=== SUPPLIED DATA ===
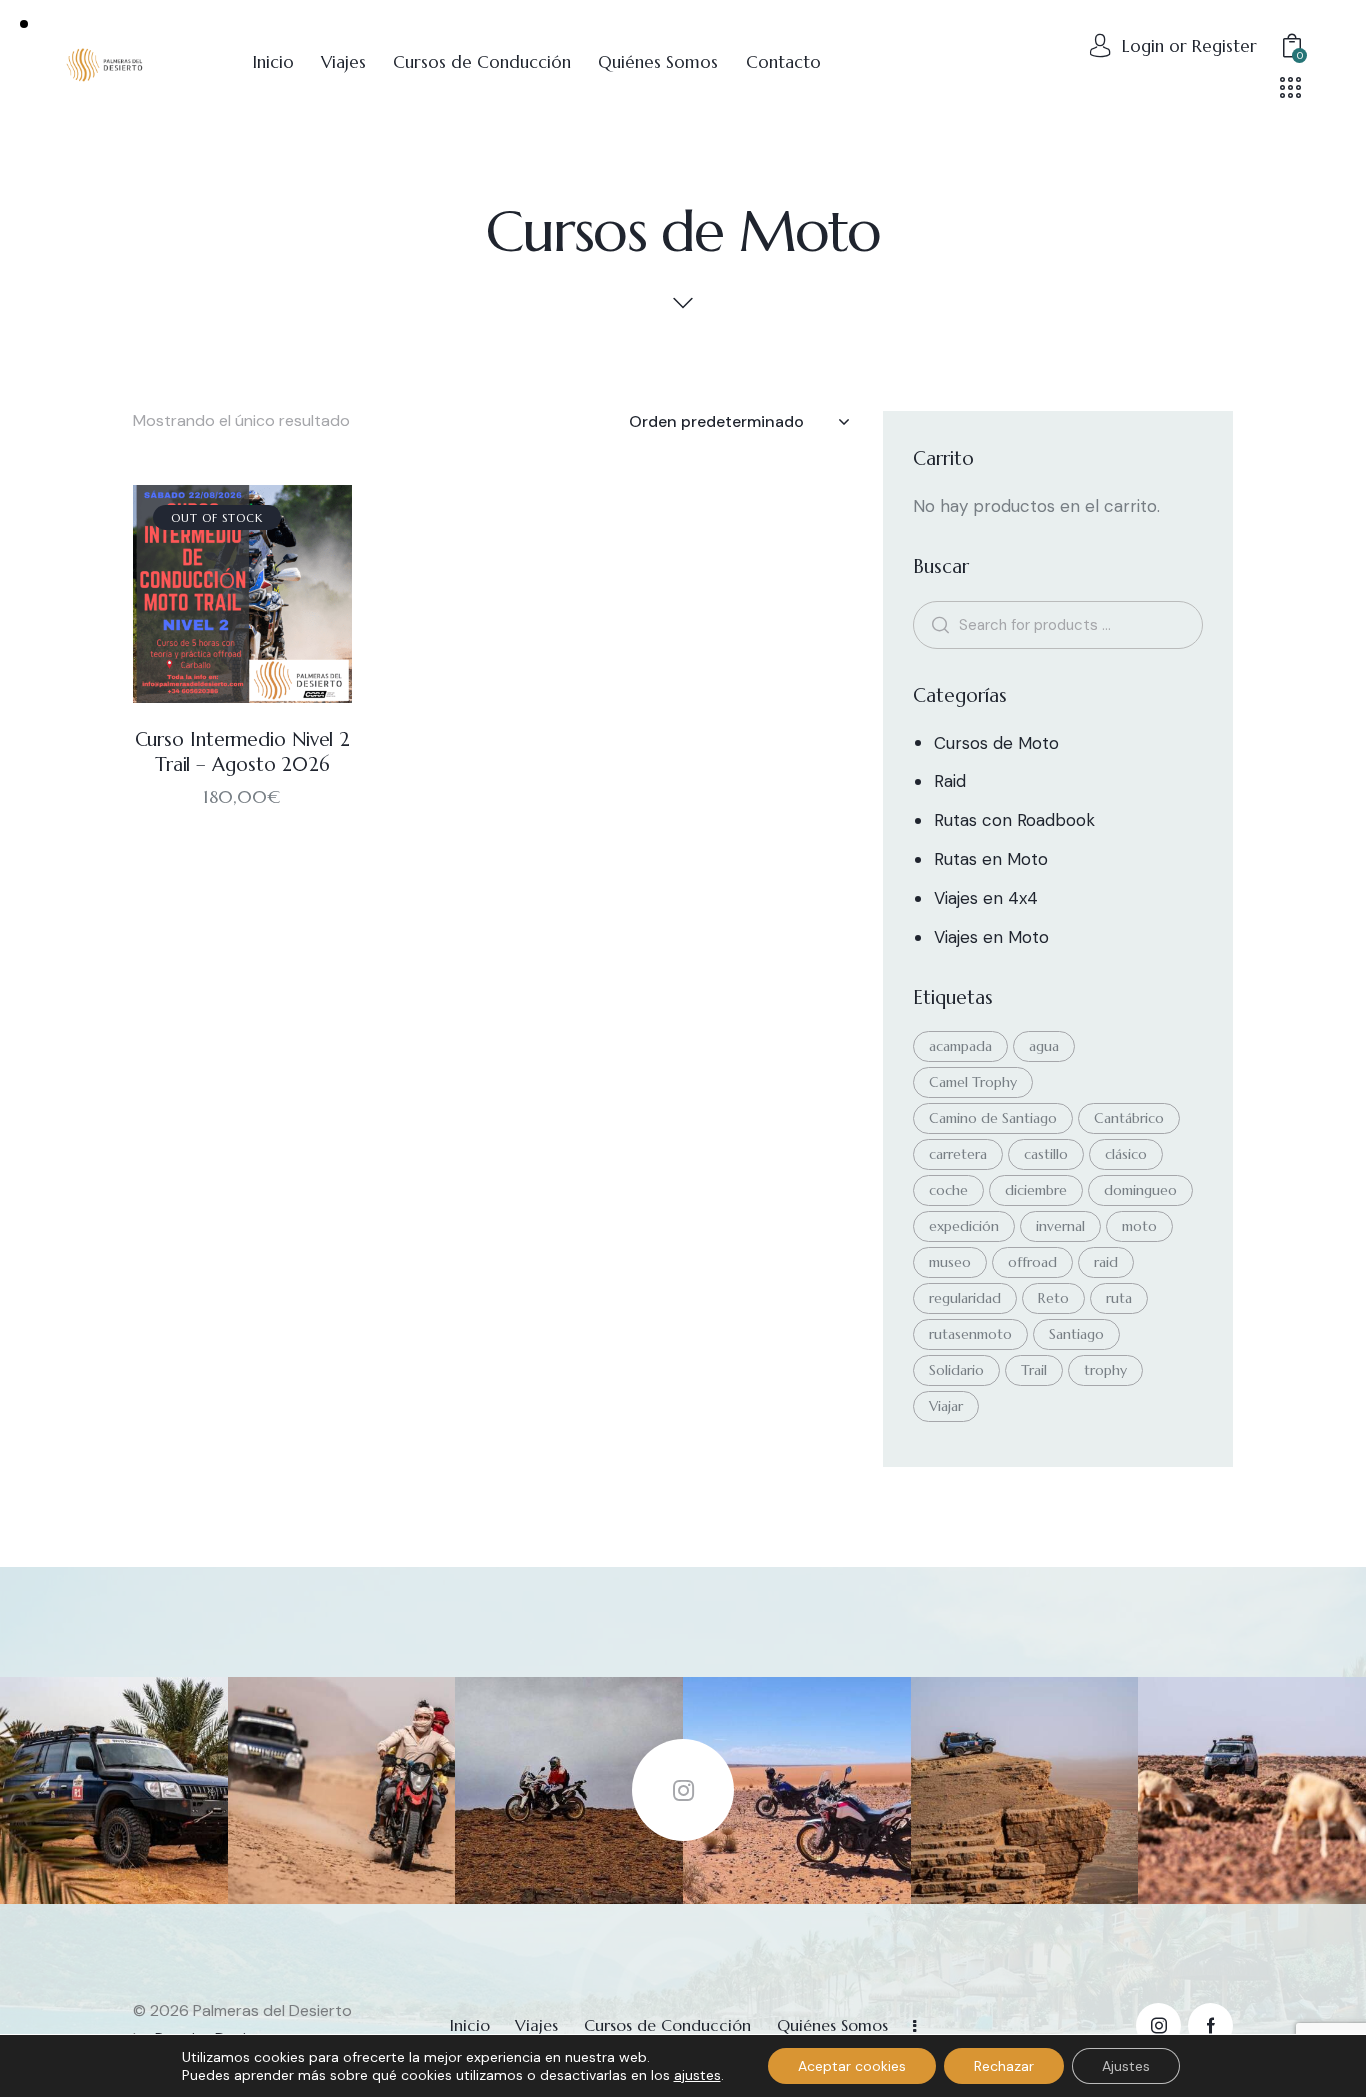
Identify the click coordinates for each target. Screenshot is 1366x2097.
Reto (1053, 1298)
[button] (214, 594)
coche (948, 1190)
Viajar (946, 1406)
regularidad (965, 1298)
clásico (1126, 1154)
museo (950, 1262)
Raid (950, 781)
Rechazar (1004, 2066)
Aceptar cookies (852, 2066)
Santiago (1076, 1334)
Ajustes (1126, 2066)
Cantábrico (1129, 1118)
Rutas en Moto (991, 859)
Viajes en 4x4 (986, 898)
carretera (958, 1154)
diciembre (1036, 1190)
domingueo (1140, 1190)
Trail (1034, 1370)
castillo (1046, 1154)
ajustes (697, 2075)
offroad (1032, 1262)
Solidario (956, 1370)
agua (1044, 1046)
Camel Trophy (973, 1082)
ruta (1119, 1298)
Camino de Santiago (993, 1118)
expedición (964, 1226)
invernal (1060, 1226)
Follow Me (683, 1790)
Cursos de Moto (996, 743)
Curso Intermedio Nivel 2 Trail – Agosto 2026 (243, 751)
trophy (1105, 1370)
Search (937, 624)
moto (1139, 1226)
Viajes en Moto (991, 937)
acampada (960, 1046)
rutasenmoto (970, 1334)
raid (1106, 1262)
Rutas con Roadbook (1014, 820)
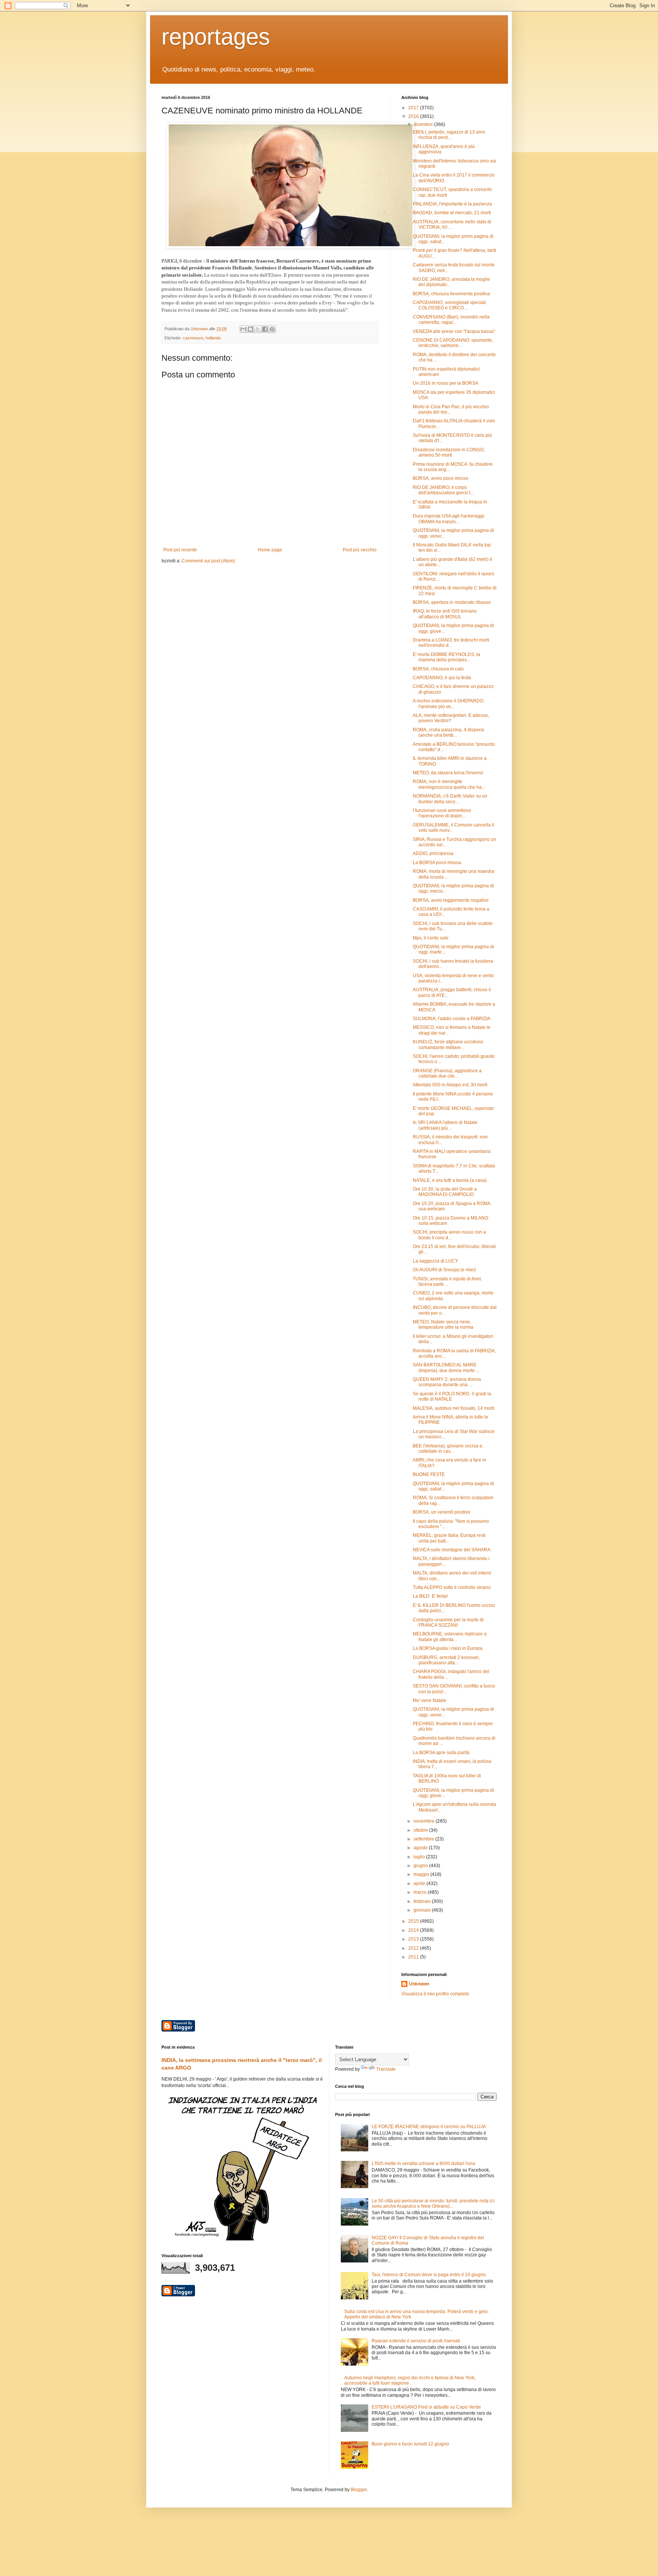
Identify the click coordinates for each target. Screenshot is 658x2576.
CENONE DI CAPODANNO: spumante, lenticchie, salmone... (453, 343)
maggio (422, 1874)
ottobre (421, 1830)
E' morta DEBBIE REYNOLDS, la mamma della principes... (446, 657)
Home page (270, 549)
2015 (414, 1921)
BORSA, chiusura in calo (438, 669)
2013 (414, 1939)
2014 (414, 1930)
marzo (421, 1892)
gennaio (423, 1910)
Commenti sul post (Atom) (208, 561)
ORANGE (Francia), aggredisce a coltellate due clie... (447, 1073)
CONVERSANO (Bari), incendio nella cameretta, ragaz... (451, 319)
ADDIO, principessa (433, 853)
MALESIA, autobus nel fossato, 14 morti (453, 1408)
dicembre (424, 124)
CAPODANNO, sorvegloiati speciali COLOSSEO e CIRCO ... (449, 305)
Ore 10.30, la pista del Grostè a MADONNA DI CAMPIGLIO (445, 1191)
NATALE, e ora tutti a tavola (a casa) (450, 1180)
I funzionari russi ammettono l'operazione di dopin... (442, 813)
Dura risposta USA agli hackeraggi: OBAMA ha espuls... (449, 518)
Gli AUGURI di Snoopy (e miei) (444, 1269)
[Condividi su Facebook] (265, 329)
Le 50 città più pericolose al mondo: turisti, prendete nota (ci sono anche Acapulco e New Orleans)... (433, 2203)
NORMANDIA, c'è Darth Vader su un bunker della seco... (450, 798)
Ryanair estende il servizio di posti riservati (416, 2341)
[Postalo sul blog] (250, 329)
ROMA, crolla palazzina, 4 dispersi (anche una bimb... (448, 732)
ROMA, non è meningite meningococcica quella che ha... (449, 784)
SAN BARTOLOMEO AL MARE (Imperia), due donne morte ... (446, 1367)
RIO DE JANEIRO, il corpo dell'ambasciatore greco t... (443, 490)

=== TASK TO CARRY OUT ===
An exact copy of the listing is required, with every image removed.

=== ANSWER SPACE ===
Identify the click coordinates for each target. Screenshot is 1366x2097.
Reto (1053, 1298)
[button] (214, 594)
coche (948, 1190)
Viajar (946, 1406)
regularidad (965, 1298)
clásico (1126, 1154)
museo (950, 1262)
Raid (950, 781)
Rechazar (1004, 2066)
Aceptar cookies (852, 2066)
Santiago (1076, 1334)
Ajustes (1126, 2066)
Cantábrico (1129, 1118)
Rutas en Moto (991, 859)
Viajes en 4x4 (986, 898)
carretera (958, 1154)
diciembre (1036, 1190)
domingueo (1140, 1190)
Trail (1034, 1370)
castillo (1046, 1154)
ajustes (697, 2075)
offroad (1032, 1262)
Solidario (956, 1370)
agua (1044, 1046)
Camel Trophy (973, 1082)
ruta (1119, 1298)
Camino de Santiago (993, 1118)
expedición (964, 1226)
invernal (1060, 1226)
Follow Me (683, 1790)
Cursos de Moto (996, 743)
Curso Intermedio Nivel 2 Trail – Agosto 2026 (243, 751)
trophy (1105, 1370)
Search (937, 624)
moto (1139, 1226)
Viajes en Moto (991, 937)
acampada (960, 1046)
rutasenmoto (970, 1334)
raid (1106, 1262)
Rutas con Roadbook (1014, 820)
Identify the click coordinates for each target. Screenshot is 658x2576.
CENONE DI CAPODANNO: spumante, lenticchie, salmone... (453, 343)
maggio (422, 1874)
ottobre (421, 1830)
E' morta DEBBIE REYNOLDS, la mamma della principes... (446, 657)
Home page (270, 549)
2015 (414, 1921)
BORSA, chiusura in calo (438, 669)
2013 (414, 1939)
2014 (414, 1930)
marzo (421, 1892)
gennaio (423, 1910)
Commenti sul post (Atom) (208, 561)
ORANGE (Francia), aggredisce a coltellate due clie... (447, 1073)
CONVERSANO (Bari), incendio nella cameretta, ragaz... (451, 319)
ADDIO, principessa (433, 853)
MALESIA, autobus nel fossato, 14 morti (453, 1408)
dicembre (424, 124)
CAPODANNO, sorvegloiati speciali COLOSSEO e CIRCO ... (449, 305)
Ore 10.30, la pista del Grostè a MADONNA DI CAMPIGLIO (445, 1191)
NATALE, e ora tutti a tavola (a casa) (450, 1180)
I funzionari russi ammettono l'operazione di dopin... (442, 813)
Dura risposta USA agli hackeraggi: OBAMA ha espuls... (449, 518)
Gli AUGURI di Snoopy (e miei) (444, 1269)
[Condividi su Facebook] (265, 329)
Le 50 città più pericolose al mondo: turisti, prendete nota (ci sono anche Acapulco e New Orleans)... (433, 2203)
NORMANDIA, c'è Darth Vader su un bunker della seco... (450, 798)
Ryanair estende il servizio di posti riservati (416, 2341)
[Postalo sul blog] (250, 329)
ROMA, crolla palazzina, 4 dispersi (anche una bimb... (448, 732)
ROMA, non è meningite meningococcica quella che ha... (449, 784)
SAN BARTOLOMEO AL MARE (Imperia), due donne morte ... (446, 1367)
RIO DE JANEIRO, il corpo dell'ambasciatore greco t... (443, 490)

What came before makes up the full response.